Zwischenstopp in Konna, wo wir wieder in die Eisenzeit eintauchen. Allerdings entdecke ich ein winziges Fotovoltaikpaneel, das den genauso winzigen Fernseher speist. Unsere Köchin kauft einige Hühner, die anschließend an Bord geschlachtet und von uns verzehrt werden.

Das Dorf entspricht der Erfahrung vom Sonntag: wiederum ziehen wir eine Schar von Kindern an beiden Händen hinter uns her. Bei der Rückkehr an Bord werde ich noch mal Opfer meiner Vertrauensseligkeit in die Zuverlässigkeit der Dinge: Nachdem mehrere Mitreisende die Planke zwischen Ufer und Bugspriet passiert haben, bricht diese – total morsch – unter mir zusammen und ich versinke bis zum halben Oberschenkel im Niger-Schlamm und –wasser. („On ne sait jamais où on met son pied.“ H. Cartier-Bresson) Die Hose ist schwer vom Mudd und der Brühe, ich muss sie ausziehen. Ersatz ist im Rucksack unter der Plane, aber Ingrid hilft mir mit einem Tuch aus, das ich als Wickelrock trage. Später spült ein Besatzungsmitglied die Hose im Niger und trocknet sie auf der Persenning, aber der Schlamm in den Taschen bleibt.

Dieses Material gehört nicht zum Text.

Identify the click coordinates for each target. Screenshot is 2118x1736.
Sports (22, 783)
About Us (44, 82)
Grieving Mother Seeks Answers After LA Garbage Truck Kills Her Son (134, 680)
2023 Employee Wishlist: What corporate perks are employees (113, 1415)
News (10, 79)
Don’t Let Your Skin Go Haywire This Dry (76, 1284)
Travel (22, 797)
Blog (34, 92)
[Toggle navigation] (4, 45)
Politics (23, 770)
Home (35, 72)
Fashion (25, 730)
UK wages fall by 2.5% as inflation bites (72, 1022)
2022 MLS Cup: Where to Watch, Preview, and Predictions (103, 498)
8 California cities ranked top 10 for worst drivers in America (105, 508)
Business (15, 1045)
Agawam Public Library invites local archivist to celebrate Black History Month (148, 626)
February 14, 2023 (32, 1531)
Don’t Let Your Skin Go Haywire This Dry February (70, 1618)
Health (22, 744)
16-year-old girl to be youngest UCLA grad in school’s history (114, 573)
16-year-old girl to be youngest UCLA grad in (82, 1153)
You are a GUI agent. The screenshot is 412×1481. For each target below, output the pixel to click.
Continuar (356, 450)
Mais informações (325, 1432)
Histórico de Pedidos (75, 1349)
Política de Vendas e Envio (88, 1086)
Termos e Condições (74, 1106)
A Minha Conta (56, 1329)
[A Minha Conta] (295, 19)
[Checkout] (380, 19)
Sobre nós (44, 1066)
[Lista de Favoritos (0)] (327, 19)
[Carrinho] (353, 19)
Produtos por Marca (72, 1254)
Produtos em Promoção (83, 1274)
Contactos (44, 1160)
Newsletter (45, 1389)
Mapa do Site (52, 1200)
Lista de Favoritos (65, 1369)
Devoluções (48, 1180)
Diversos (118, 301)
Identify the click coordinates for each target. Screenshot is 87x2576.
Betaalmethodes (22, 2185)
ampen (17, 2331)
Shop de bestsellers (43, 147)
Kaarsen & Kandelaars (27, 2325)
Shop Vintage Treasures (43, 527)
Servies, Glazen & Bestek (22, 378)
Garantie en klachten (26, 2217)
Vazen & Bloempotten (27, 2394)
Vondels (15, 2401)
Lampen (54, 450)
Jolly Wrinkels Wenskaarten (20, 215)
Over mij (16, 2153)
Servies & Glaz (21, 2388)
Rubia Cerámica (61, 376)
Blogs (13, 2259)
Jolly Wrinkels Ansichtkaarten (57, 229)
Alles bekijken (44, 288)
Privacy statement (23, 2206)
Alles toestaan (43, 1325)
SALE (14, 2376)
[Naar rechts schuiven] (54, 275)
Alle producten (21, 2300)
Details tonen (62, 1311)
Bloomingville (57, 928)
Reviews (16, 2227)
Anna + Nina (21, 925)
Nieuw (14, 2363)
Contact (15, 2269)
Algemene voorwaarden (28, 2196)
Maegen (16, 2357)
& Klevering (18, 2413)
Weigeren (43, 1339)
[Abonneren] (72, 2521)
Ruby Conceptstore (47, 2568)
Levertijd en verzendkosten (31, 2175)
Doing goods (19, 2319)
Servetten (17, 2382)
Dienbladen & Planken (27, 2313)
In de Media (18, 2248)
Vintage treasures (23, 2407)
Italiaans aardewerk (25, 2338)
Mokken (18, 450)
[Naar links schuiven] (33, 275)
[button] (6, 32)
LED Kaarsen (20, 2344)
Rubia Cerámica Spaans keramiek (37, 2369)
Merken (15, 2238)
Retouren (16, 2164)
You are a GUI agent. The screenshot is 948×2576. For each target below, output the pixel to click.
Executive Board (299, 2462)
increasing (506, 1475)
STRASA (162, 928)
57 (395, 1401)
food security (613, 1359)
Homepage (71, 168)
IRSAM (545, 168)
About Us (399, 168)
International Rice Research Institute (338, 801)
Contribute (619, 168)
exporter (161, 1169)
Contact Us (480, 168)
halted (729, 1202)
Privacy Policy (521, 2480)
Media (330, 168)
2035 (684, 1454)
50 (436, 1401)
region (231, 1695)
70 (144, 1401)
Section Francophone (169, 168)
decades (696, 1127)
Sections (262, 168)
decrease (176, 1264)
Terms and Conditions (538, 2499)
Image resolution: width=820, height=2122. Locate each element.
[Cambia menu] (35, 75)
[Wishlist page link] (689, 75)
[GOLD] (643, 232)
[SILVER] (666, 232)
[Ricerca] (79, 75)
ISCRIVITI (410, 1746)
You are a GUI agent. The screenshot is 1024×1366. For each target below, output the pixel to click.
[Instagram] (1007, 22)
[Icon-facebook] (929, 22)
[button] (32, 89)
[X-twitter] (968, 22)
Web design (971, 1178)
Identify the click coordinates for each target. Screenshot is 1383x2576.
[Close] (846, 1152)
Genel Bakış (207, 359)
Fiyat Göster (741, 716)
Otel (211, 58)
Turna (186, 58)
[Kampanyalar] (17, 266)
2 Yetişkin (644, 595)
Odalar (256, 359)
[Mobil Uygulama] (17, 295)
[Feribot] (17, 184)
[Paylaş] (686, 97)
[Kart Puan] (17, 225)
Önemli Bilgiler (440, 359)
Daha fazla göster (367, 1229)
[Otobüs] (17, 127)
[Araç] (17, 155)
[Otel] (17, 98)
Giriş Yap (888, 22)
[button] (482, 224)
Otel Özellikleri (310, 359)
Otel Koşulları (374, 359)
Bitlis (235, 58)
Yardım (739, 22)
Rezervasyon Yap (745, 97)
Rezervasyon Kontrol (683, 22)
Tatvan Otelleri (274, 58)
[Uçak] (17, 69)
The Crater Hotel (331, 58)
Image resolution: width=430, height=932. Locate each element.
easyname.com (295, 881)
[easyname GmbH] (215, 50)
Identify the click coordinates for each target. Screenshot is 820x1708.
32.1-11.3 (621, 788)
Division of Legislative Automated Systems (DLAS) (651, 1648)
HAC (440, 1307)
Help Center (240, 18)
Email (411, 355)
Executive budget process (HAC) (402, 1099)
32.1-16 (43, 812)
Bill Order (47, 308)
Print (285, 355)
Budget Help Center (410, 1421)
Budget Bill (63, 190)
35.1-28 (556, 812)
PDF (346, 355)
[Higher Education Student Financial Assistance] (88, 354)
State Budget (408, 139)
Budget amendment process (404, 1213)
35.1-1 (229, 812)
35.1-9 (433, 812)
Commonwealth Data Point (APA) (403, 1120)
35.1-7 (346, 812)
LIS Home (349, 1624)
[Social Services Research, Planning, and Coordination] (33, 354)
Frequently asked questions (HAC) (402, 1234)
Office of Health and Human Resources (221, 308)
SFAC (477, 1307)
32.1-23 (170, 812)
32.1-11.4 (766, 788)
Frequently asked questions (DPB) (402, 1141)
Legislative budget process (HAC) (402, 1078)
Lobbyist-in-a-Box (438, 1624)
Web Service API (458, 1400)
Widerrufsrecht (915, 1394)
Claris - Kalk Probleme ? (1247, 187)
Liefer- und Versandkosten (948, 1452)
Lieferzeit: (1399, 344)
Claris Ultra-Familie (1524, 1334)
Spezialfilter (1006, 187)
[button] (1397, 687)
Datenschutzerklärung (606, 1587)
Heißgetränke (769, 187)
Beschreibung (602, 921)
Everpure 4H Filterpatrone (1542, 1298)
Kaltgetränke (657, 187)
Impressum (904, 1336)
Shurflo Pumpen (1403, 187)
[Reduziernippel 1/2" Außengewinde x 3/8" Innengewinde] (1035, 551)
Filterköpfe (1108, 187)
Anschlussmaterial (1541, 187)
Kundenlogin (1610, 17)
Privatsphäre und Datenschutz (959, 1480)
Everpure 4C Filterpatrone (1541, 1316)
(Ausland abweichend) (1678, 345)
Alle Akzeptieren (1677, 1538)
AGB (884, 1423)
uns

Unterwegs – heute und morgen – begegnen wir: Fischern, anderen Pinassen mit Ladung, Menschen (wahrscheinlich auch Fischer-Nomaden), teils gestakt, teils mit großen, aus Säcken genähten Rahsegeln, Flusspferden, passieren Dörfer und Nomadensiedlungen. Es wird viel gewunken.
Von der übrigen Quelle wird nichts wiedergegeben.